> **Extracted records**:

_ _ _

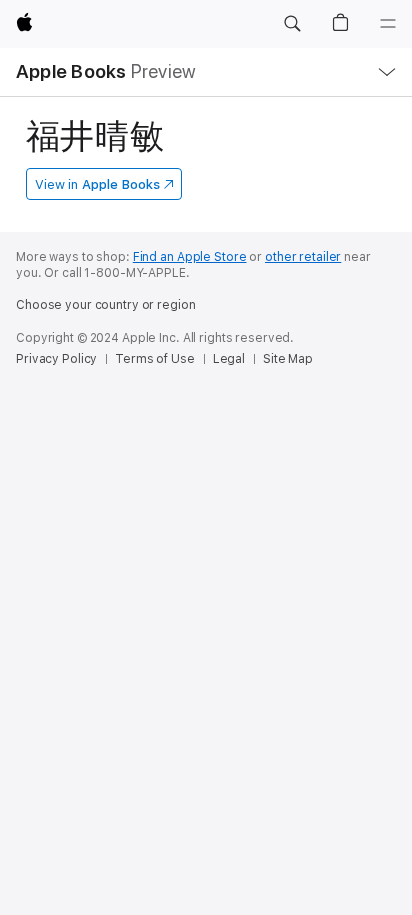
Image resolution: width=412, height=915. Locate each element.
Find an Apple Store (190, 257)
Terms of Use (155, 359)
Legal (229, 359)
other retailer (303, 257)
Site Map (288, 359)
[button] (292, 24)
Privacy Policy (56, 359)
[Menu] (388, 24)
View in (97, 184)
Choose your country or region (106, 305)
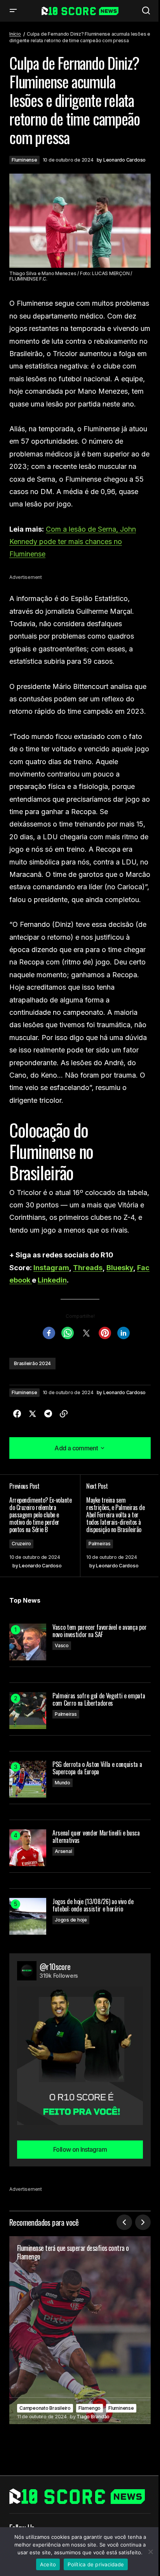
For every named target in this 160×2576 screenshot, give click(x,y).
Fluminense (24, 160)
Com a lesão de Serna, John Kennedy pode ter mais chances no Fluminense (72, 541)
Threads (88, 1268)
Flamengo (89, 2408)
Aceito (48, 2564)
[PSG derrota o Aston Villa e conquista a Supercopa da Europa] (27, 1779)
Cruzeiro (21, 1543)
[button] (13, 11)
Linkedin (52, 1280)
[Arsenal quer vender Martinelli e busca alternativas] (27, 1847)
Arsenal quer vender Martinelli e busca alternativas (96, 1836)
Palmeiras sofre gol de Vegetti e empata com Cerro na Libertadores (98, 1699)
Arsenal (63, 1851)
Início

_ _ _

> **Description of the task**: Please copy all lines of the listing in which the string "Fluminense" occurs.

> **Task result**:
Fluminense (24, 160)
Com a lesão de Serna, John Kennedy pode ter mais chances no Fluminense (72, 541)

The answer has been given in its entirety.